Rabu, 29 April 2020

Pandangan Politik

Pandangan politik




#1 Keadilan jadi barang sukar, ketika hukum hanya tegak pada yang bayar.
#2 Ambisi politik tentu wajar saja, selama pandai menginsyafi batasan etika.
#3 Berpolitik jadi sebuah pilihan yang mesti dipertimbangkan, bagi siapapun yang menghendaki perubahan. Karena perubahan tak datang tiba-tiba, hanya berkat doa di tengah malam buta.
#4 Nyawa manusia bukan tragedi tontonan dan statistik belaka, ya, lebih baik tidak berangkat terbang daripada tidak pernah tiba.
#5 Apa karena hidup orang kecil patut menderita, dan orang miskin pantas terhina?
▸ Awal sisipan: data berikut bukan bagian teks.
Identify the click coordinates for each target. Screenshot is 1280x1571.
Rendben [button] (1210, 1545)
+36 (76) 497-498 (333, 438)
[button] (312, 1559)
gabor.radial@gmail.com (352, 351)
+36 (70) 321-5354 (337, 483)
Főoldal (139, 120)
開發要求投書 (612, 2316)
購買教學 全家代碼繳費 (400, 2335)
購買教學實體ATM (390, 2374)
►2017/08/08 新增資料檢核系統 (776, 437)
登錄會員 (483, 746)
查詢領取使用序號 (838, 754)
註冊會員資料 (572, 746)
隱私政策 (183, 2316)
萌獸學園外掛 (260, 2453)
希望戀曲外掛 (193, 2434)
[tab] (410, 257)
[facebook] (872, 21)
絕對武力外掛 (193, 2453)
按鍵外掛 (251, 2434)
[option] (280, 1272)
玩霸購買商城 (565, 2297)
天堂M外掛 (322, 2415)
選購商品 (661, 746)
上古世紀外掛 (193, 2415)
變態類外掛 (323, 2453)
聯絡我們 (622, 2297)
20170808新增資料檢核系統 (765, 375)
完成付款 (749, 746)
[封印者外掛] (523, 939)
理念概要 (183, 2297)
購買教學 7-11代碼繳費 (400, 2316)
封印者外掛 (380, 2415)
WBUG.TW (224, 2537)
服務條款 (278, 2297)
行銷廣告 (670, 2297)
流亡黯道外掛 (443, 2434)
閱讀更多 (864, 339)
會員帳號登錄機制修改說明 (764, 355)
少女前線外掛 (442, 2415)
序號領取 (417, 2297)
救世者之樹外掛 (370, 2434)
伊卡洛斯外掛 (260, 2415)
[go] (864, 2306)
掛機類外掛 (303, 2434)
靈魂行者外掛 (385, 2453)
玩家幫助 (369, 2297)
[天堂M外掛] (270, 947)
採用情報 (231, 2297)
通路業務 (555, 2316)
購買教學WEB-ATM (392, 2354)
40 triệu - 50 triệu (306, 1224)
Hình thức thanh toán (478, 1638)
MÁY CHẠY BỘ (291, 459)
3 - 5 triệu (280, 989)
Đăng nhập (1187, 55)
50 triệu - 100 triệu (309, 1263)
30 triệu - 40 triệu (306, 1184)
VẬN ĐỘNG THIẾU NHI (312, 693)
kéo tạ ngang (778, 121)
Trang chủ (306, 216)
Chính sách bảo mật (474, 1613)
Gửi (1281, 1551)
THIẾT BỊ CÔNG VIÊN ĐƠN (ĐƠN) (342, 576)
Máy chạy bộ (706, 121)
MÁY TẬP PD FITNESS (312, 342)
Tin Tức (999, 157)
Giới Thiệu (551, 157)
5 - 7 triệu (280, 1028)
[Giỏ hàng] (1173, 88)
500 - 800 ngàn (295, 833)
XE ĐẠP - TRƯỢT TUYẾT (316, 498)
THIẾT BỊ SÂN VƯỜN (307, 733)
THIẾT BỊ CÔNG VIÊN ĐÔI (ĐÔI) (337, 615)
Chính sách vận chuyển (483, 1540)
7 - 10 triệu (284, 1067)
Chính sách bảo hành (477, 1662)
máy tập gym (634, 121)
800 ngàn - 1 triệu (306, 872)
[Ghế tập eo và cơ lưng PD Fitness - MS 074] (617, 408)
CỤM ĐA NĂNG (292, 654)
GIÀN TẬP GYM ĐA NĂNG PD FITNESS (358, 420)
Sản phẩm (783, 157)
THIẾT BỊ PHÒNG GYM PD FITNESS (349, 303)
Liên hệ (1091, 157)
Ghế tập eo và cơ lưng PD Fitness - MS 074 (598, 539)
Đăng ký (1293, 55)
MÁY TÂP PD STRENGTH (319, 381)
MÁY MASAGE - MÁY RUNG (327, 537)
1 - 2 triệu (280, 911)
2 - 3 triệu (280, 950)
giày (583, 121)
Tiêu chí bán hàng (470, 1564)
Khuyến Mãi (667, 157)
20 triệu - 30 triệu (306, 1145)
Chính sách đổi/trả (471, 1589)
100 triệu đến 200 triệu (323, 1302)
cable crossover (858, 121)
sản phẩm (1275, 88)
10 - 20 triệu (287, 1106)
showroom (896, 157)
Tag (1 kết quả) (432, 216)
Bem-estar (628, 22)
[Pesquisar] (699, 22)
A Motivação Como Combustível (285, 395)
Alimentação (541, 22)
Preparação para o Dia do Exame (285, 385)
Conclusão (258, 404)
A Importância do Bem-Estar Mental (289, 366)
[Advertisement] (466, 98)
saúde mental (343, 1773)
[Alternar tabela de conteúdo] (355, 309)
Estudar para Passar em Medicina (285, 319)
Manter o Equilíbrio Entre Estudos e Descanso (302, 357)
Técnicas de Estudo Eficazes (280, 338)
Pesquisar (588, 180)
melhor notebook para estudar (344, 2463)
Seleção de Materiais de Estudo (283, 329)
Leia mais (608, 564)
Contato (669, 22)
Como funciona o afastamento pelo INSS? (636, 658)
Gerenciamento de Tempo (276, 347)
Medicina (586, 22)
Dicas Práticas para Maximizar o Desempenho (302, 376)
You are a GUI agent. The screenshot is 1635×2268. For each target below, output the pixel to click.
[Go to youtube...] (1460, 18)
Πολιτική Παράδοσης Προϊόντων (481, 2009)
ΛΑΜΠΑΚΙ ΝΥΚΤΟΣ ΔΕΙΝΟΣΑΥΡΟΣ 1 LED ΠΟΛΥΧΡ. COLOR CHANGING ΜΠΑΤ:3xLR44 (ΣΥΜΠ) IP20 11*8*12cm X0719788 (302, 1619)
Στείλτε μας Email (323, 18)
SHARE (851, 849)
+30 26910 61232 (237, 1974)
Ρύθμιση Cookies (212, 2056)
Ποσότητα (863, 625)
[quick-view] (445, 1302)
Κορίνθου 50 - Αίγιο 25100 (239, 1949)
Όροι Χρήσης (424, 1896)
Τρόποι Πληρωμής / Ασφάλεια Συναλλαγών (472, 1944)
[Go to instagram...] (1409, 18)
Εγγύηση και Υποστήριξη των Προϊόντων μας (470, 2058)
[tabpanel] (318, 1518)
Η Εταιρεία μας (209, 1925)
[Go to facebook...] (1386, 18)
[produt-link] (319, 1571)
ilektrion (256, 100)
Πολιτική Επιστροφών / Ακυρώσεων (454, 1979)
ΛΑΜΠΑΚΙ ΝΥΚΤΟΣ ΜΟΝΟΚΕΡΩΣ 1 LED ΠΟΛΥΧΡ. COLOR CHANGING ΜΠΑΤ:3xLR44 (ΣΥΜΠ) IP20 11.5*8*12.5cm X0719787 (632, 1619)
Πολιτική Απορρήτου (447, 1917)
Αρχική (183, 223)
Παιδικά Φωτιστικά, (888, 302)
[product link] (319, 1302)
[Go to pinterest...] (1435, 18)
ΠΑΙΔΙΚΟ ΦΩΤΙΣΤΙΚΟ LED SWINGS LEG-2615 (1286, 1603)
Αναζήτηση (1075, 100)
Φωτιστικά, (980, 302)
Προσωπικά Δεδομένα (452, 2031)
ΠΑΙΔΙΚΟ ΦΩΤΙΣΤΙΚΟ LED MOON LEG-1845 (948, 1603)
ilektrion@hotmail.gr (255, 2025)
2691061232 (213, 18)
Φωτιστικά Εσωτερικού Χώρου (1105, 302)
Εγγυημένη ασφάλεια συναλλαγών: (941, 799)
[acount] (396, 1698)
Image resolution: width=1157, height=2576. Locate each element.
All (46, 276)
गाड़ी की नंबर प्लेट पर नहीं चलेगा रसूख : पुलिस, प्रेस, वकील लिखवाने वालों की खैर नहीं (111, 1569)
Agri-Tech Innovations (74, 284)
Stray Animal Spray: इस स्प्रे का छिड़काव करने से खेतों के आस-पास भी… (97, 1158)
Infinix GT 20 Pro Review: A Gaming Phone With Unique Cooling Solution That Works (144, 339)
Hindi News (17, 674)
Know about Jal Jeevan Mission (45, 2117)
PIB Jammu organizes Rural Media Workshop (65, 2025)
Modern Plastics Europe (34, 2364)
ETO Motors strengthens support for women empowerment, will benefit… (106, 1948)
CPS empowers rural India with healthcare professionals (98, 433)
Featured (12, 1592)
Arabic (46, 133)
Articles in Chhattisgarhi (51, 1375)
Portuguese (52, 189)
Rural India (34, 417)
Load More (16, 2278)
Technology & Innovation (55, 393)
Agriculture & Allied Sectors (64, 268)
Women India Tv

Sebagai tumbal mereka tersisa jadi catatan kaki.
#6 Di tengah pusaran kegelapan, kejahatan kerap dimaklumi sebagai kewajaran.
#7 Tiap orang bisa punya mimpi, tapi tak semua bisa bangkitkan semangat tinggi.
#8 Wajah penjara cermin hukum negara, sungguh-sungguh atau pura-pura.
#9 Dalam kondisi darurat korupsi, pejabat negara tetap mencuri silih berganti. Sebanyak koruptor masuk penjara, sebanyak itu pula regenerasinya menggarong negara.
#10 Di pundak pemimpin yang bebas korupsi, di situlah masa depan negeri.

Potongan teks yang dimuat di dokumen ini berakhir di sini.